Gravitational Wave Astronomy after the First Detection(in English)


Albert Einstein
研究所所長 Bernard F. Schutz  

Bernard F. Schutz 教授はドイツ、ポツダムの重力に関するマックス・プランク研究所(アルバート・アインシュタイン研究所)の所長であり、相対論的天体物理学分野の長でもあります。また、近年急速に進展を遂げている重力波観測計画においても中心的存在です。その功績から2009年のHonorary Fellow of the Royal Astronomical Societyにも選ばれました。彼の1985年に出版された一般相対論の教科書は今も学生や研究者に広く愛読されています。

 
Schutz
教授

Gravitational wave detectors listen to "dark radiation", waves of gravity emitted by everything that accelerates. Because gravitational waves penetrate through everything, they will not only give us insight into the hidden regions of known systems, such as supernovae and gamma-ray bursts, but they can also reveal events that we have no other way of observing, such as mergers and recoils of black holes, radiation from cosmic strings, and the Big Bang itself. Once detectors have made the first observations, future upgrades and a widening of the network on the ground, the launching of space-based detectors, and improvements in our theoretical understanding all promise a truly revolutionary view of the universe we live in.

訳)重力波検出器は「見えない放射」(加速運動する万物が放出する重力の波)をキャッチします。重力波はあらゆるものを透過することから、超新星やガンマ線バーストといった既に知られている天体の隠された内部に迫ることができるのみならず、重力波でなければ見つけることができない現象をとらえることも可能にします。例えば、ブラックホールの合体や反跳、宇宙紐やビッグバン起源の重力波などです。ひとたび、検出器が重力波をとらえることに成功した暁には、その感度の向上や世界的な検出器のネットワークの構成、宇宙での観測、理論的研究による理解の深まり、それらの全てが融合し、我々の住む宇宙に関する真に革新的な描像をもたらすことを約束しています。


「インフレーション宇宙と時空のゆらぎ」(日本語)

京都大学基礎物理学研究所教授 佐々木節

佐々木教授は、相対論宇宙論の分野で世界的に活躍する研究者です。特に、インフレーション宇宙モデルにおけるゆらぎの生成と進化の理論の構築における多大な貢献は高く評価されています。その研究範囲は幅広く、ブラックホール摂動論、近年のブレーンワールド模型に関する研究、様々な分野で活躍されています。その功績が認められ、2007年にはフンボルト研究賞を受賞されています。


佐々木教授

私たちの住むこの宇宙は、約137億年前に超高温高密度の熱いスープ状態の中で誕生し、その後膨張をし続けながら次第に冷えて現在に至っていることが知られています。この熱い宇宙の進化の理論をビッグバン理論と言います。

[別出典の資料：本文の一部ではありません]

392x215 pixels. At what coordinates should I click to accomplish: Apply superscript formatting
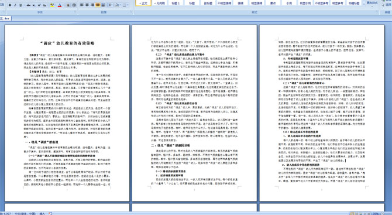39,5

では、熱い宇宙、ビッグバン宇宙が誕生する以前はどのような宇宙だったのでしょうか?この疑問に答える理論をインフレーション宇宙理論と言います。インフレーション理論によると、宇宙は、熱い宇宙の誕生前に急激な加速膨張をする時期があり、その膨張によって卵の宇宙が極めて短時間の間に巨大な宇宙へと変貌しました。

近年の目覚ましい観測技術の進歩は、驚くことにビッグバン以前のこのインフレーション宇宙理論の検証を可能にしつつあります。そのキーワードがインフレーション理論が予言する時空の揺らぎです。講演では、インフレーション宇宙で何が起こったのか、そして現在、それをどのようにして検証するのか、しつつあるのか、についてお話します。